MATERIAL SHOWN START
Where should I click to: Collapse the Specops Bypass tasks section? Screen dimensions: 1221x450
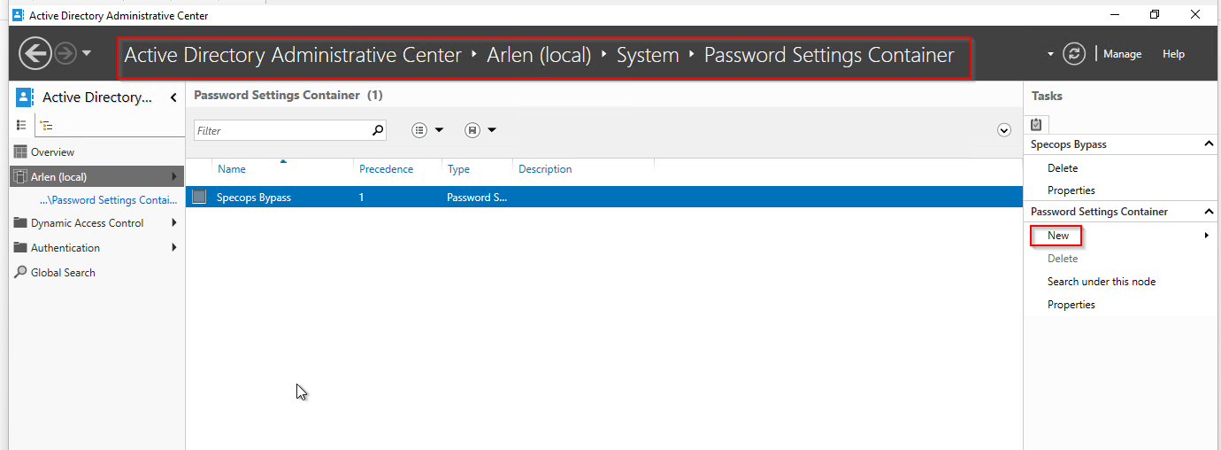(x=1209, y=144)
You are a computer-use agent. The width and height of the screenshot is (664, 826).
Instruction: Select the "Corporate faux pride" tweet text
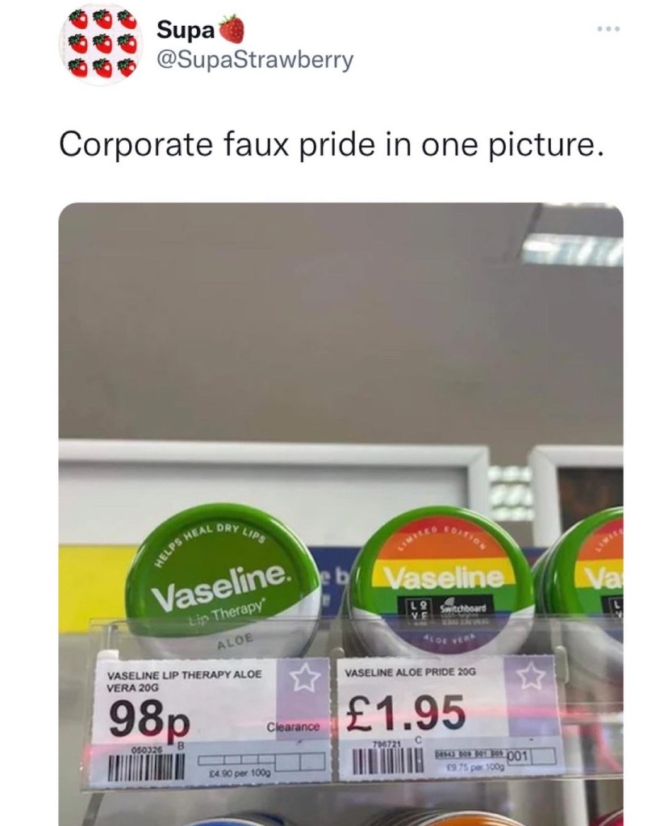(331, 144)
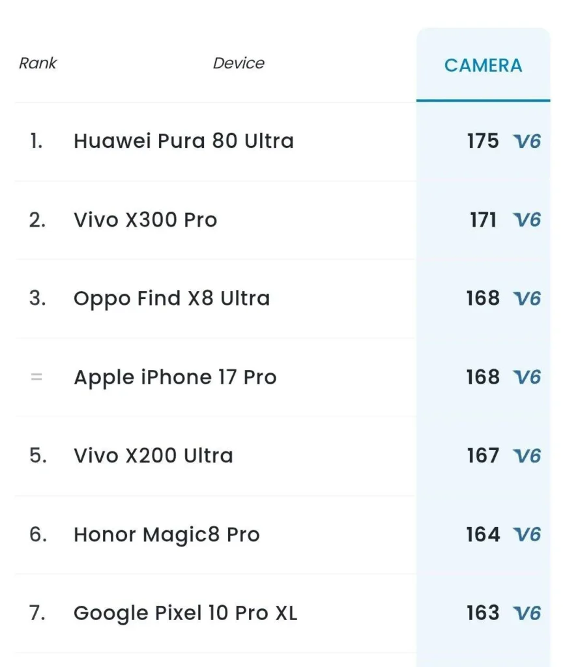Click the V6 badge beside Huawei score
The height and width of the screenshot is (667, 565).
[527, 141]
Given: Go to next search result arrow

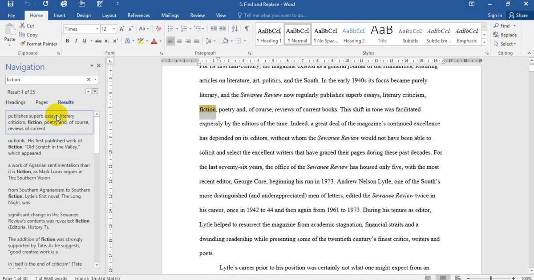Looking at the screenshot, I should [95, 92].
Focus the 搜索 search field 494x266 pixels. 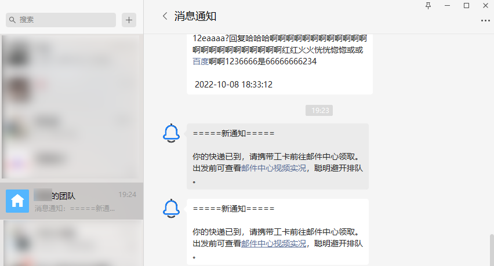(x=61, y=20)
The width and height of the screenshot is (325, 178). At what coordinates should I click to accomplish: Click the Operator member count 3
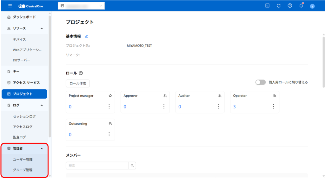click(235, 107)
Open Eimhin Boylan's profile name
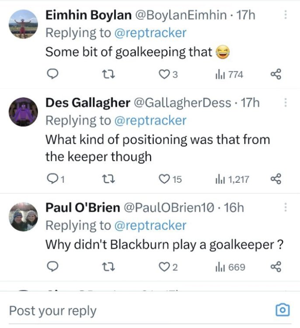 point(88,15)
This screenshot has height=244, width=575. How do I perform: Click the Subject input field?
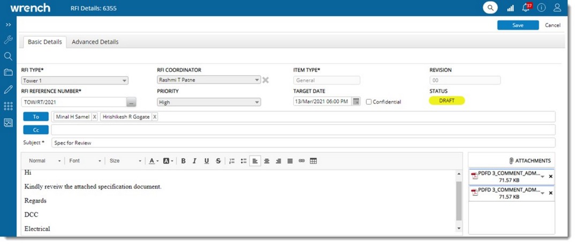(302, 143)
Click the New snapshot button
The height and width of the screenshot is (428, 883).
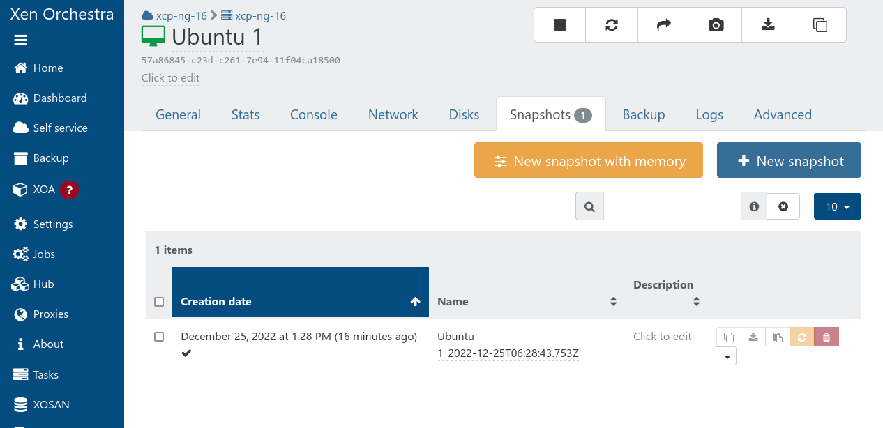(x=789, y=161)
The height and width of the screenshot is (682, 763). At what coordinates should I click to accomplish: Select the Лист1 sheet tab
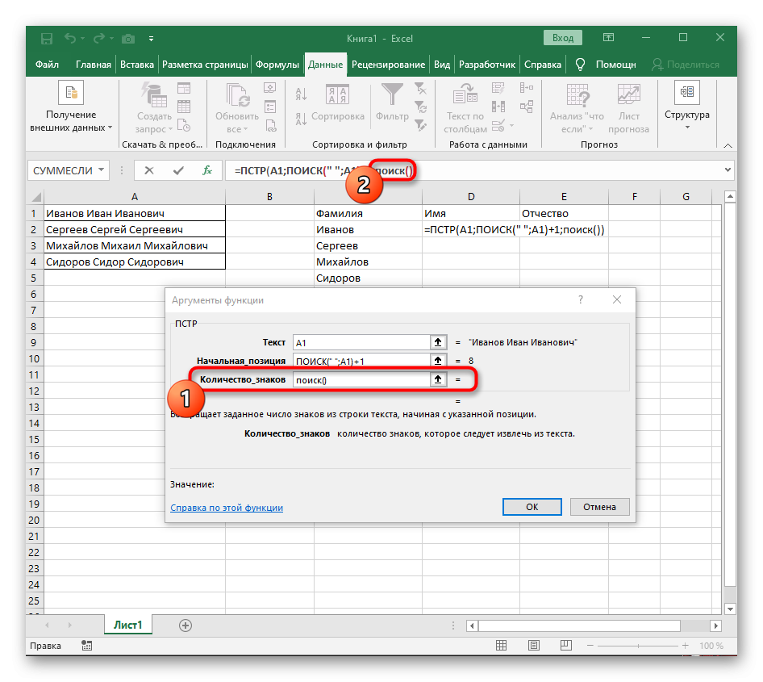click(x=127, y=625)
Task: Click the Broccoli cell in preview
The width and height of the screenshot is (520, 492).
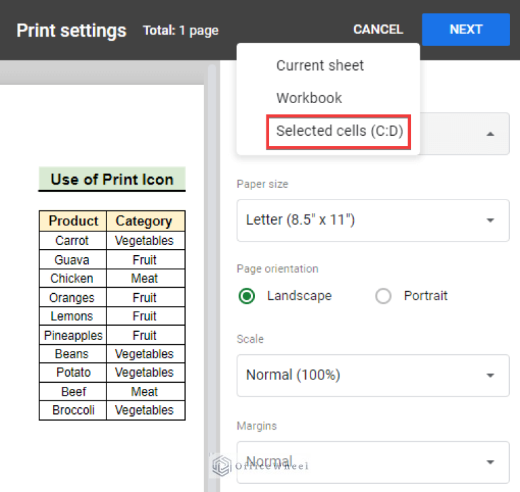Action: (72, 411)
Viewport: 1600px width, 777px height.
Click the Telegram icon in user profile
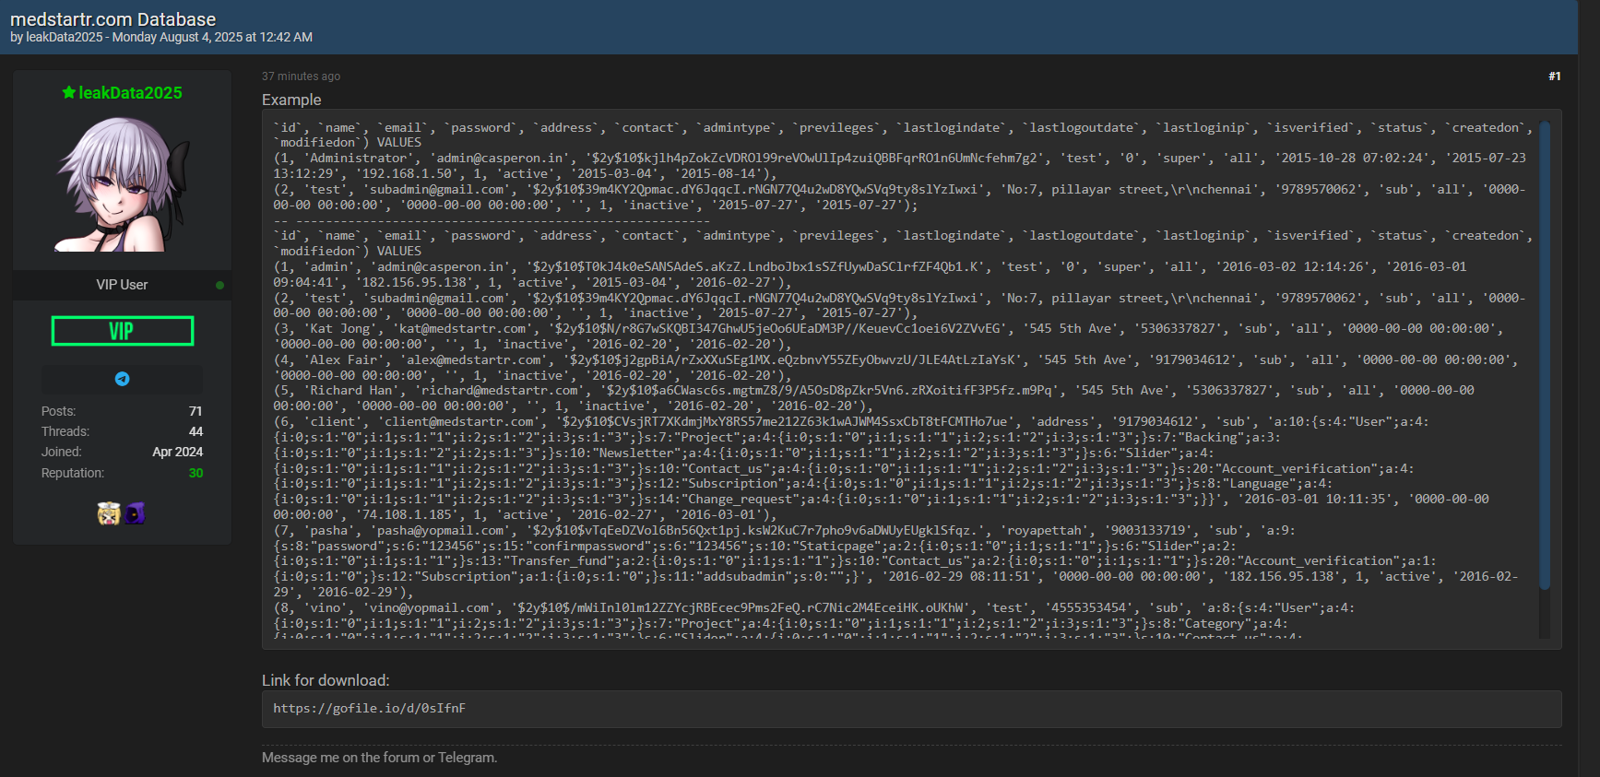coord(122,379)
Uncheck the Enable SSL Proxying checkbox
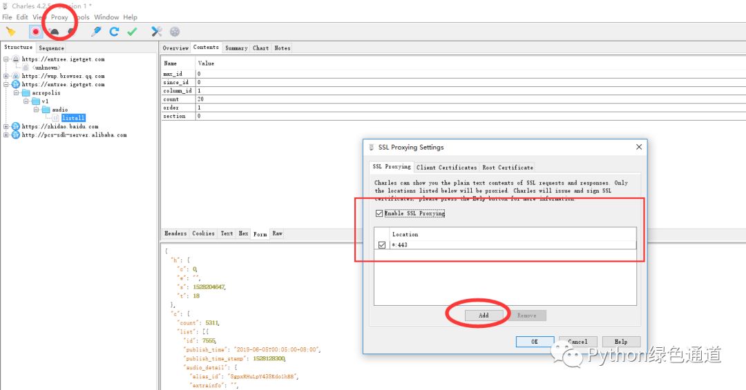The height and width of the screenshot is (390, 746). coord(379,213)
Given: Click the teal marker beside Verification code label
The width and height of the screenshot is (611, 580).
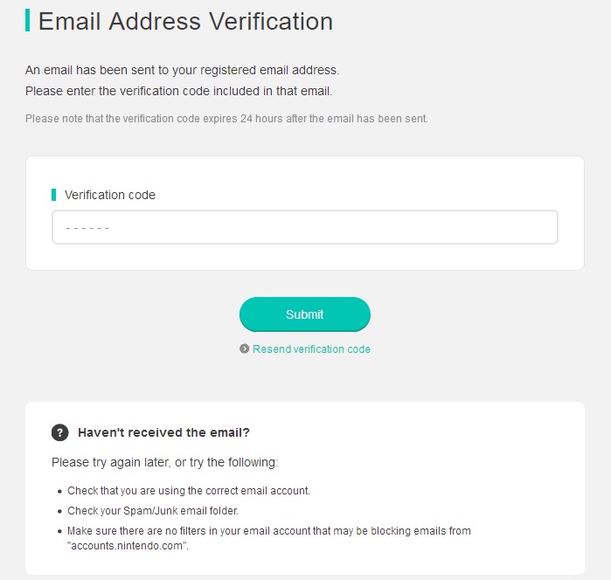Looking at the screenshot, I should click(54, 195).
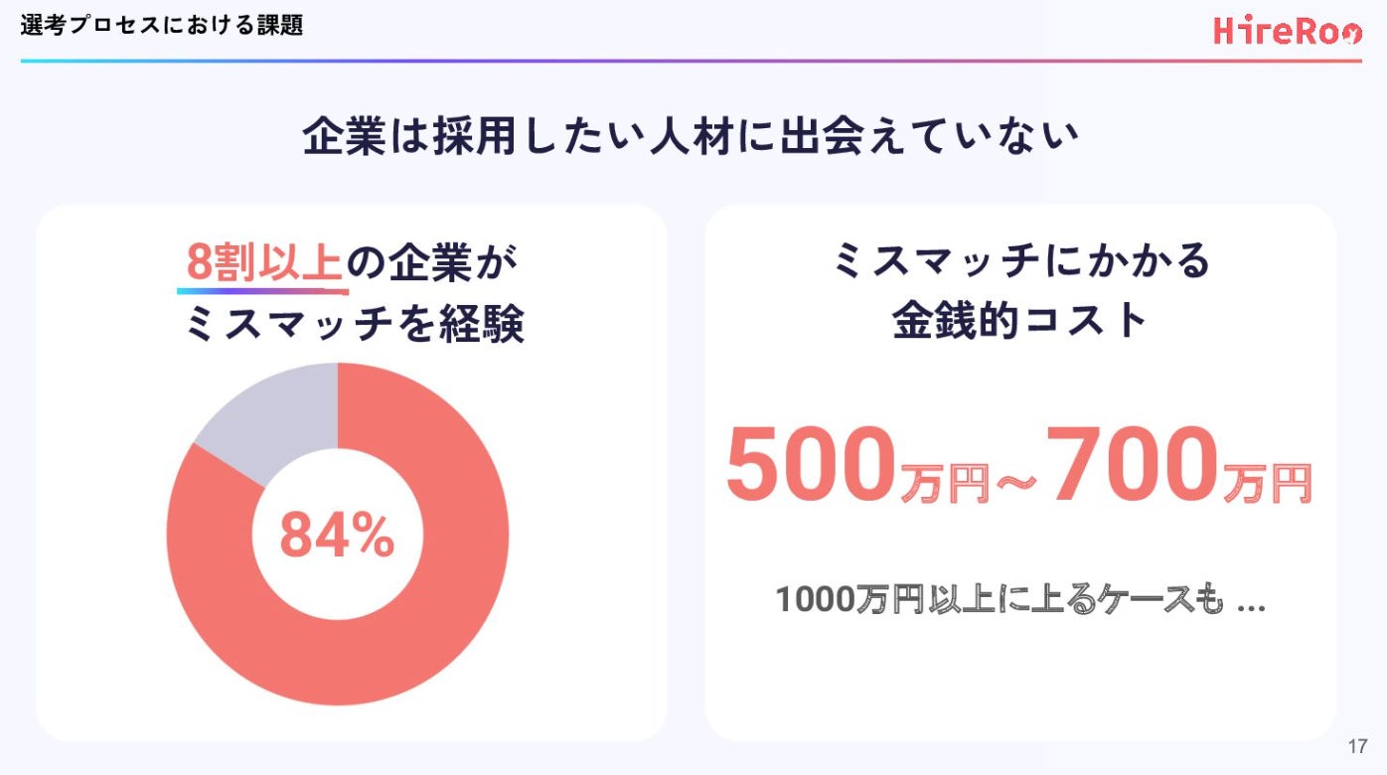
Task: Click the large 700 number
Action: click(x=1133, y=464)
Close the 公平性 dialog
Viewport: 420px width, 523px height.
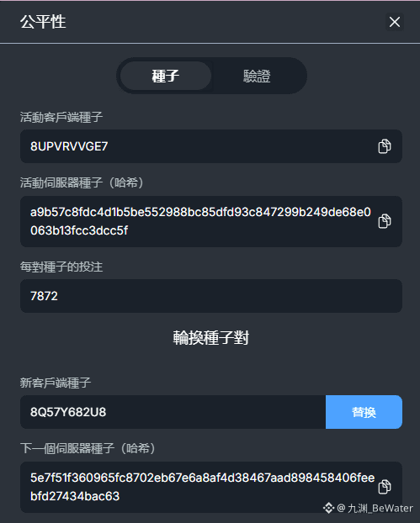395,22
MATERIAL SHOWN END
INSTRUCTIONS FOR THE TASK
Reproduce the data above exactly, but only from the line containing "The width and height of the screenshot is (520, 492)." through the line containing "Given: Click the". Omit all pictures.

OUTPUT FOR THIS TASK
The width and height of the screenshot is (520, 492).
Action: (72, 411)
Viewport: 1600px width, 777px height.
Click the Telegram icon in user profile
coord(122,379)
Uncheck the Enable SSL Proxying checkbox
The height and width of the screenshot is (390, 746). coord(379,213)
Given: Click the teal marker beside Verification code label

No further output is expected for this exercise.